Data for this task:
[start]

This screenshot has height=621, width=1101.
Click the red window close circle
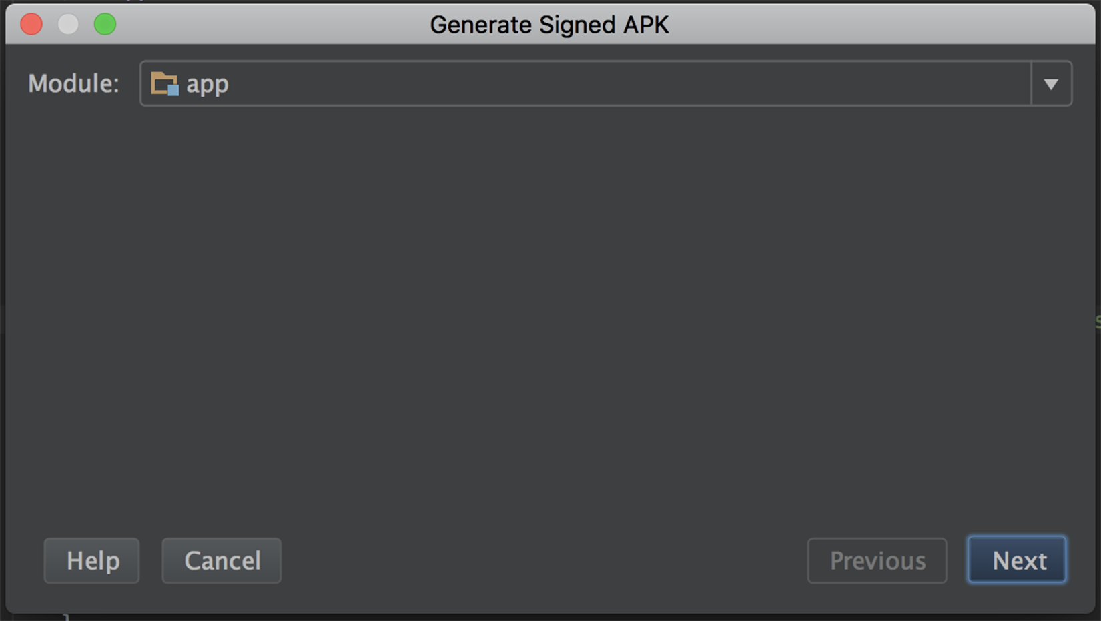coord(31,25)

[end]
[start]

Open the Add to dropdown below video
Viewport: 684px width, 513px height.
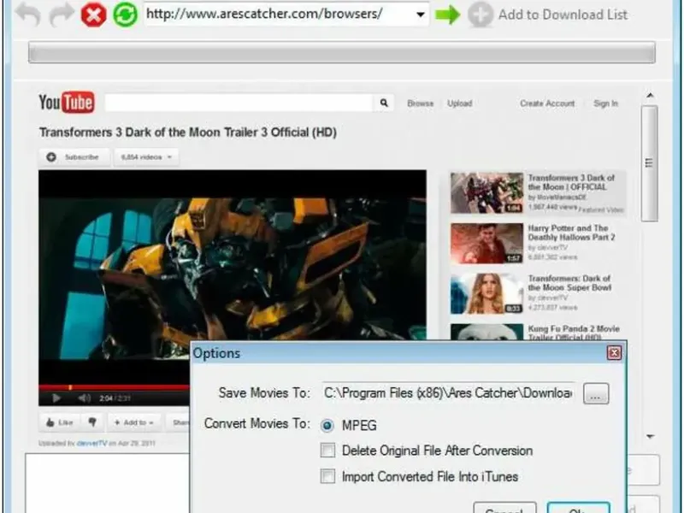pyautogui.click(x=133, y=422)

[end]

Set task: Write out the material word for word, from the line that contains "This screenshot has height=621, width=1101." through the line that contains "coord(31,25)", both of those lines included. Leave the pictures out.

Finished answer:
This screenshot has height=621, width=1101.
Click the red window close circle
coord(31,25)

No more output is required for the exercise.